15 February 2007
It’s the day before our opening. I’m spending a quiet day a couple of hours away from Leeds in a bucolic valley near Whitby, on the coast. It’s the country retreat of Sue Willmington, the brilliant costume designer who did the clothes for some of the Eight Little Greats and my recent ENO “Makropulos Case”. We took a walk down the hill this morning, greeted the neighbours’ very pregnant goats and had a fabulous lunch in a tiny pub in the tiny town of Goldsborough. And now a bit of blogging. I’m in a good mood ‘cause the final Dress Rehearsal yesterday was a pretty gratifying experience.

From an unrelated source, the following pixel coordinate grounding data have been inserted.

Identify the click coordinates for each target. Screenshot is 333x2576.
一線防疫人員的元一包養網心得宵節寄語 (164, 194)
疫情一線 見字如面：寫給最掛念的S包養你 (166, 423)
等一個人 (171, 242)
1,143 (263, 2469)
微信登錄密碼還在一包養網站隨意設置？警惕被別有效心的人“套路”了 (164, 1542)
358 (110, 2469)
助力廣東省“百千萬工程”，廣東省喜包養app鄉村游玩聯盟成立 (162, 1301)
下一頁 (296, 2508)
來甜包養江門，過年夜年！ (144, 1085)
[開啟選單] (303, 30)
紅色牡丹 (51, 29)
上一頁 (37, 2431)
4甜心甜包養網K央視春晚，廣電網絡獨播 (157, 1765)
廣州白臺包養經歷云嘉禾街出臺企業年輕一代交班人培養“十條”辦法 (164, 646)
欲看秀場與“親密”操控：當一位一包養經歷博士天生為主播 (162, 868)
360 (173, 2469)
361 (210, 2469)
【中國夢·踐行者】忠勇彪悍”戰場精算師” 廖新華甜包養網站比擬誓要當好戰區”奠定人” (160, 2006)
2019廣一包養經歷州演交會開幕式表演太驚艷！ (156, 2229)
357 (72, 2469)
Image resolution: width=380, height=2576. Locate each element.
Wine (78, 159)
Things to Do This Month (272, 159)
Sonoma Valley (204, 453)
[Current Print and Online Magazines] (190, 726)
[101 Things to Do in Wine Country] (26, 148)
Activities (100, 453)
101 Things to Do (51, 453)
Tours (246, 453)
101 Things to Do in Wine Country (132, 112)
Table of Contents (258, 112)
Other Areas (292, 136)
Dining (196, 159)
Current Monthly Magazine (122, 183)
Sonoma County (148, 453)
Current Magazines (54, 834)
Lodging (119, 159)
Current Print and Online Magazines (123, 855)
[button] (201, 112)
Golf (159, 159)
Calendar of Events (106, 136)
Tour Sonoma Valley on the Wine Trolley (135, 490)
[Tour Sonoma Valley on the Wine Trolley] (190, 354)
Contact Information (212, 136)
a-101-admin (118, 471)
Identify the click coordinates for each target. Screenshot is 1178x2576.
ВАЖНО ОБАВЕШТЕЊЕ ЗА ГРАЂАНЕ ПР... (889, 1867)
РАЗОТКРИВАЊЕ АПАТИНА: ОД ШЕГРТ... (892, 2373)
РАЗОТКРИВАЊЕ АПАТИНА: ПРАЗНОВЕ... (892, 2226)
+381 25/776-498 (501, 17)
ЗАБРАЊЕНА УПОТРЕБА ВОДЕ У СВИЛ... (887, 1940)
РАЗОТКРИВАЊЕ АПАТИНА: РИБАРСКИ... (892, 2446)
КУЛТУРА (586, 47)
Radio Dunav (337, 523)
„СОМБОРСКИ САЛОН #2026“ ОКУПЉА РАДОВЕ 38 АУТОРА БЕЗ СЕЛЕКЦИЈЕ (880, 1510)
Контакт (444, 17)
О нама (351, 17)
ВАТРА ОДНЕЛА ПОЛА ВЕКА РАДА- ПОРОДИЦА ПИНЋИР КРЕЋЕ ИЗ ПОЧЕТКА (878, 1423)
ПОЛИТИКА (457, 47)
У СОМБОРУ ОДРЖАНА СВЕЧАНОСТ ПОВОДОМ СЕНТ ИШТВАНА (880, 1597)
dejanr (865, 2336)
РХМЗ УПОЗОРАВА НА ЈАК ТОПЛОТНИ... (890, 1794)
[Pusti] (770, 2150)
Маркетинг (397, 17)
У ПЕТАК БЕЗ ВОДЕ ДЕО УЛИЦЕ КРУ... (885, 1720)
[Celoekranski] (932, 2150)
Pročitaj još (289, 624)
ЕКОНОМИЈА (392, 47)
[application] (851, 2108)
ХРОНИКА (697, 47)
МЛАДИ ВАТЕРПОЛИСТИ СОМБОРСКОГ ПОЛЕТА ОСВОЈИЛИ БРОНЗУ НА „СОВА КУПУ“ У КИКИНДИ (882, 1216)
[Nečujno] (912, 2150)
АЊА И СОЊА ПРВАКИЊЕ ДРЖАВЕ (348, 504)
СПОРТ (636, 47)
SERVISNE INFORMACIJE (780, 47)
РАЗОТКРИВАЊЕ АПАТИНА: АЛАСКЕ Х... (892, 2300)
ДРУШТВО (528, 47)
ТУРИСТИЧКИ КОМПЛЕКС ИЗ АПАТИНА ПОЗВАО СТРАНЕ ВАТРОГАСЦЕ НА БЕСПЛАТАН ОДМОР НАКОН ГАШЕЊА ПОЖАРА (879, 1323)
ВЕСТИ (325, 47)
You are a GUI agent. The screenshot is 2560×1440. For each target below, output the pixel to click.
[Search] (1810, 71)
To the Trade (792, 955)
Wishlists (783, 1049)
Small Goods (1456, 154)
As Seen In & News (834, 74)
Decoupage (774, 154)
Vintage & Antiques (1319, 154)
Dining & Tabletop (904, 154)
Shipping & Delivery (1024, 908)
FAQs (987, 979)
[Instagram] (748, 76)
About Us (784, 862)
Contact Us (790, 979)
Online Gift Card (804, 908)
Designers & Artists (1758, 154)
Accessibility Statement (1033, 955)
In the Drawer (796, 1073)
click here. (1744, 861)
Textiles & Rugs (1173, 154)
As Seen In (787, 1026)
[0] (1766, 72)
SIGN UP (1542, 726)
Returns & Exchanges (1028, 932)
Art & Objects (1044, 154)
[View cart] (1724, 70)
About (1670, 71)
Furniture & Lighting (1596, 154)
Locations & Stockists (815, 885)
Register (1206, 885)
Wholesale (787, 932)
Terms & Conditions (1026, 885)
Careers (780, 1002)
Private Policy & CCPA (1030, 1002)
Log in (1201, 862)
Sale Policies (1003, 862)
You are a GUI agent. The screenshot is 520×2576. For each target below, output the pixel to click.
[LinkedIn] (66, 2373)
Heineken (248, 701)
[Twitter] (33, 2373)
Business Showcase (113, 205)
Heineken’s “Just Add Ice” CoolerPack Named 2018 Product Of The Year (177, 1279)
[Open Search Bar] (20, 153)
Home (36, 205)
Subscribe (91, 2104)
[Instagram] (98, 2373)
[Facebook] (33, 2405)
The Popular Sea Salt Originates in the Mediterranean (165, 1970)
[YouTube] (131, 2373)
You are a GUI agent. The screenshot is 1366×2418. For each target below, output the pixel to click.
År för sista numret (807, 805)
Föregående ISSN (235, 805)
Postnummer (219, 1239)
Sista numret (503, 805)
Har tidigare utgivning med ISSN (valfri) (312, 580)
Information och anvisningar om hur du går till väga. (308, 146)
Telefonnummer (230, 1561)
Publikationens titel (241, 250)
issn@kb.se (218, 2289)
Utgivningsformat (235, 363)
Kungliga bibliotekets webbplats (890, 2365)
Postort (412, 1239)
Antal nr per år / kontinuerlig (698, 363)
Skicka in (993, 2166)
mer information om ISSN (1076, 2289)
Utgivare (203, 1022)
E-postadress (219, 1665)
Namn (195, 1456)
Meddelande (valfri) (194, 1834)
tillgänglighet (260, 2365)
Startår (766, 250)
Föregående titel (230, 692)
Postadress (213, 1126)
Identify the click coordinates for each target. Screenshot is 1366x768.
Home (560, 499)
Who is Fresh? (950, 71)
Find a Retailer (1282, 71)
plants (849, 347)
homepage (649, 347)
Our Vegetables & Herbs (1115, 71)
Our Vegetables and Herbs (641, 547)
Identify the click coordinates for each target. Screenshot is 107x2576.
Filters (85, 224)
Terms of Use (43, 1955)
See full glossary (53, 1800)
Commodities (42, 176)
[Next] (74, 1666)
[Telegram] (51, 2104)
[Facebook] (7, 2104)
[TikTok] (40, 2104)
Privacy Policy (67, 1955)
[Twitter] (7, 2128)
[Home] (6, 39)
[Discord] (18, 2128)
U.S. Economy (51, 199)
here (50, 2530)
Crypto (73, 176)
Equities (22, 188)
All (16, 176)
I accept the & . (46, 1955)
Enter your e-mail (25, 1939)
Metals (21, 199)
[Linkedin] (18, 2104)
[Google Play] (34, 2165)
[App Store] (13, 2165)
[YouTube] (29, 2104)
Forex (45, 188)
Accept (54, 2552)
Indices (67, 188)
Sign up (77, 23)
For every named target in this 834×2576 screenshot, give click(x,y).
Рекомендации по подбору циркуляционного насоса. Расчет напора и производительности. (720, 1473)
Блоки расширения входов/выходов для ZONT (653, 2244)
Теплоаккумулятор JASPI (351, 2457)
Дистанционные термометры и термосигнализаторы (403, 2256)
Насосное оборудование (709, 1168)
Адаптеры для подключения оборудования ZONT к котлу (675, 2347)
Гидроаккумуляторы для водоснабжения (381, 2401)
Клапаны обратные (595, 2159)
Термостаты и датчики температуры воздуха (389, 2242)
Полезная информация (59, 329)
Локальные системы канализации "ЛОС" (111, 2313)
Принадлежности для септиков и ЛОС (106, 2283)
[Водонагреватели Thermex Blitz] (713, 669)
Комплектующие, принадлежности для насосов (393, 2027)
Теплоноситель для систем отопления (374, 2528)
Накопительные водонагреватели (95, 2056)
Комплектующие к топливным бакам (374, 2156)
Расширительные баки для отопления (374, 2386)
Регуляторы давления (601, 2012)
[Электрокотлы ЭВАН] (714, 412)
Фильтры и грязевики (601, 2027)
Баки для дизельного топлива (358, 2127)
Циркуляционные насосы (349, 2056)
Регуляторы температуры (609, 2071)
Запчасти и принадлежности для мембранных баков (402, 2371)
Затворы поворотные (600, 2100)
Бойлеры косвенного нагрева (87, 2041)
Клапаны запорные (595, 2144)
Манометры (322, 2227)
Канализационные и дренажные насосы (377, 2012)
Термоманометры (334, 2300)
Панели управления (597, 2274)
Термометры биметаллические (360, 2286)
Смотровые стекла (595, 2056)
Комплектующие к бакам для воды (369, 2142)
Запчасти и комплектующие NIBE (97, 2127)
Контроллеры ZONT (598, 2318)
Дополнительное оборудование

The show came back into focus for the first time since the final run-throughs in the rehearsal room a couple of weeks back. Since then, in the sessions involving putting the show on stage, lighting it and adding the band into the mix, the cast has naturally backed off from throwing themselves into it with total abandon. And this show only works when they do just that. It’s a tricky production for the performers, very exposed and stripped-down. It’s not driven by a lot of vivid moves, scenic transformations and dramatic shifts in lighting. It casts a cold, detached light on the Orpheus story. It constantly throws out road-blocks in the way of both the cast’s and the audience’s path towards identifying emotionally with what’s going on. It doesn’t wallow in feeling but, hopefully, earns it the hard way.
Yesterday the (admittedly!) invited audience followed it with great concentration. The performers again became those people at that party, not trying to portray the events but finding themselves in the middle of them. At the note session after the rehearsal, we all felt the same exhilaration. It was, for me anyway, a pretty great feeling.